Daimler, based in Stuttgart, Germany, said on Sept. 19 that it expects truck sales to grow helped by Chinese demand. The world’s largest maker of heavy-duty vehicles forecasts its own truck sales to increase annually by about 14 percent helped by expansion in China, Russia and India, said Andreas Renschler, head of the Daimler Truck division. The European market may grow 35 percent to 40 percent this year, with the U.S. expanding as much as 35 percent.

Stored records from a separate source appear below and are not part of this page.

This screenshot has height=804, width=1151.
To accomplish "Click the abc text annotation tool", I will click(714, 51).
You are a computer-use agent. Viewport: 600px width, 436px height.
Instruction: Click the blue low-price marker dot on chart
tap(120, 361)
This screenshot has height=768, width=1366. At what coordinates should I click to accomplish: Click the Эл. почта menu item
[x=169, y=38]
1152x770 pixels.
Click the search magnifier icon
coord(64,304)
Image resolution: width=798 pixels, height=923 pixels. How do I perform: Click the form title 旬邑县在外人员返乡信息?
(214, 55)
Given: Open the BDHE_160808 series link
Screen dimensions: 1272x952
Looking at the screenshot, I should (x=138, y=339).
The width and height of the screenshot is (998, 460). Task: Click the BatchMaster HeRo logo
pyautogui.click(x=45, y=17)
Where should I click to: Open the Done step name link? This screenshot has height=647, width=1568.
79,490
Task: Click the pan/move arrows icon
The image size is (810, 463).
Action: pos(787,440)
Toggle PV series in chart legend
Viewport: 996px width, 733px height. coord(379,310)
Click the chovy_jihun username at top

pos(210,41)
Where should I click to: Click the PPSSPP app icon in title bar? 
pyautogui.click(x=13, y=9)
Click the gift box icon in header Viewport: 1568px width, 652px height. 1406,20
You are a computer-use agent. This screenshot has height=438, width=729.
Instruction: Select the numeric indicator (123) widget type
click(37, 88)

“The trend is unequivocally positive,” Renschler told reporters on Sept. 19. “By and large, signs we’re getting from customers are encouraging.”
Waning Confidence
Prada SpA, the Italian luxury goods maker that had Hong Kong’s biggest initial public offering this year, said on Sept. 19 that first-half profit jumped 74 percent from a year earlier led by surging Asian sales. Pernod-Ricard SA (RI), Europe’s second- biggest distiller, earlier this month reported annual profit growth in line with analyst estimates, as strong sales in emerging markets offset tough conditions in Spain and Greece.
A gauge measuring new orders in the euro region dropped for a second month in September, with manufacturers reporting a “sharp deterioration in demand,” Markit said. Manufacturing export orders fell for a third straight month and companies reported the weakest rise in employment since Oct. 2010.
Euro-region consumers probably also grew more pessimistic in September, with a gauge dropping to the lowest in almost two years, according to a Bloomberg survey of economists. The European Commission will release an initial estimate of household confidence at 4 p.m. today.
“There are no real growth impulses at the moment,” said Heinrich Bayer, an economist at Deutsche Postbank in Bonn, Germany. “Uncertainty is extremely high and people tend to focus on downward risks. The next couple of months will be very, very difficult.”